ダグラス大佐は青ざめ、基地指令も力が抜けたような表情になる。


「そぉだ。2週間野放しにすれば、今回壊滅させた敵集団の3倍の戦力をレシフェは持つことになる。これが南リコンの同盟国総出で行われたら……」


 基地指令はたまらなくなり、葉巻に火をつけた。

 口元が寂しくなったというよりは、煙草で気を紛らわせたいという思いが強くなったためである。


「NRCは負けます」


「レシフェが、エスパーニャに再び進軍されるだけでも大変なことになるであろうな。何か策はあるかね?」


 基地指令は、地獄を見たダグラス大佐に名案はないか尋ねる。

 元々、基地指令はダグラス大佐が知識に富む男であり、先見の明がある優秀な指揮官として理解していた。

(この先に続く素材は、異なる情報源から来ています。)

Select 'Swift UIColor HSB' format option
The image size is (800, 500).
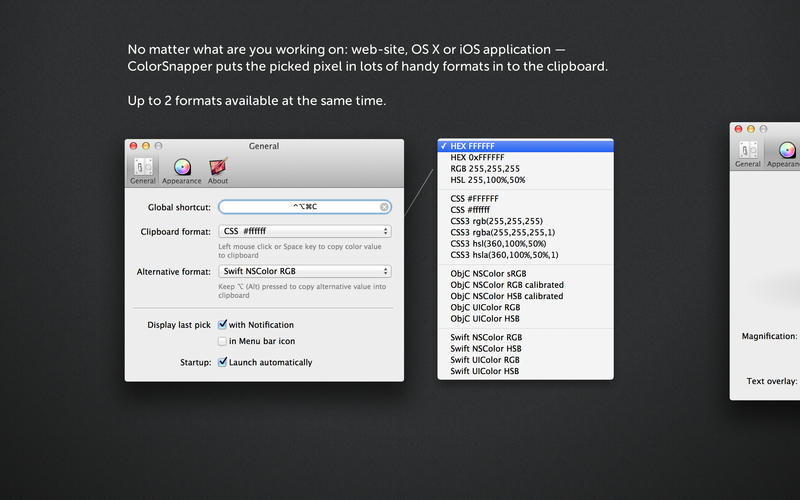485,371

 その上で戦場を体感したからこそ、より何か発想が生まれるのではないかと考えていた。


「大型機からエンジンを抜き取って小型機を開発することです。それも、空力的に洗練され、高いエンジン出力をもったものに……NRCの小型機研究開発部門の中に1つ、かねてより私が興味を抱いている者たちがおります」


 ダグラス大佐から出た言葉に、基地指令は眉をひそめた。


「あの、音の3倍の速度で航行するとかいうモンを作れるとかヌカしてたバカ共か? やつら、一体いくつの貴重なエンジンを無駄にしてきたと――」


「彼らは古代に存在した戦闘機を復元しようと試みています。 それぐらいの戦闘力に近づけるモノを生み出さねばレシフェには勝てません」


 ダグラスの目を見た基地指令は、澄み切った眼からダグラス大佐が本気であることを理解した。

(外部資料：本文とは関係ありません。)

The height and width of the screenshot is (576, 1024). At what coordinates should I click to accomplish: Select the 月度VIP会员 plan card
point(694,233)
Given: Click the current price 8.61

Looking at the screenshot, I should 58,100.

 この状況で尚、生気を失わないダグラス指令の精神力に関心した基地指令は――


「いいだろう。私が持つ権限と人脈を利用し、貴様の配下にやつらを加えてやる。 レシフェ王国空軍を迎撃できうる航空部隊を編成してみせろ! 軍法会議については、何とかしてみせよう」


 基地指令の言葉に、ダグラスはビシッと敬礼し、恩情にただただ感謝するのだった。